Pero hay algo más grave. Quienes más se movilizan contra las ideas de convivencia y libertad son los hombres en general y, sobre todo, los hombres jóvenes. De ahí que el rechazo a los avances del feminismo y el sentimiento masculino de sentirse discriminados (mayoritario entre los hombres jóvenes según las encuestas en España y el resto de Europa) es un factor esencial, que fue determinante en la elección de Trump. Y el sexismo se extiende a la homofobia y a la transfobia, con el apoyo de algunos sectores religiosos que ignoran las enseñanzas de Francisco.

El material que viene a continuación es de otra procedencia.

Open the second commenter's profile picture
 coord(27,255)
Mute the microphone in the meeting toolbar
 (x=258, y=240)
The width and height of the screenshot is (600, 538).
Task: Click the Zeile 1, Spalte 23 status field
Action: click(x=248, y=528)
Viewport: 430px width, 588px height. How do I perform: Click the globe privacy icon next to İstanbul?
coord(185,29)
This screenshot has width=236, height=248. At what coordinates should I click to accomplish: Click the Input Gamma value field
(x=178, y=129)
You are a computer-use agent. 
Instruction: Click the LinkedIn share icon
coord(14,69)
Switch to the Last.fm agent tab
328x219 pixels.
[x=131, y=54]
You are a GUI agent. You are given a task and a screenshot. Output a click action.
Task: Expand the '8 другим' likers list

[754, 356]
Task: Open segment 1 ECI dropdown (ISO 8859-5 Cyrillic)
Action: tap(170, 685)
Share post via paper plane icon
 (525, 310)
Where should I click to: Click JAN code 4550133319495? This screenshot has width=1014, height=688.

Además, los jóvenes sufren mayoritariamente las consecuencias de la crisis de la vivienda y su discriminación laboral, a pesar de una buena formación. Si el futuro son los jóvenes, mal lo tenemos. Si queremos revertir la tendencia no basta con denunciar y calificar de fascistas a quienes critican la hipocresía de los biempensantes. Hay que dialogar, establecer puentes, ser autocríticos, sin por ello renunciar a valores que son conquista histórica de la humanidad. Hay valores aun compartidos. La mayoría de los jóvenes condenan el genocidio en Gaza. Y se sienten concernidos por la crisis ecológica global. Pero debemos constatar que nuestras gastadas instituciones han perdido su legitimidad en la mente de nuestros jóvenes. Y proceder a su reconstrucción.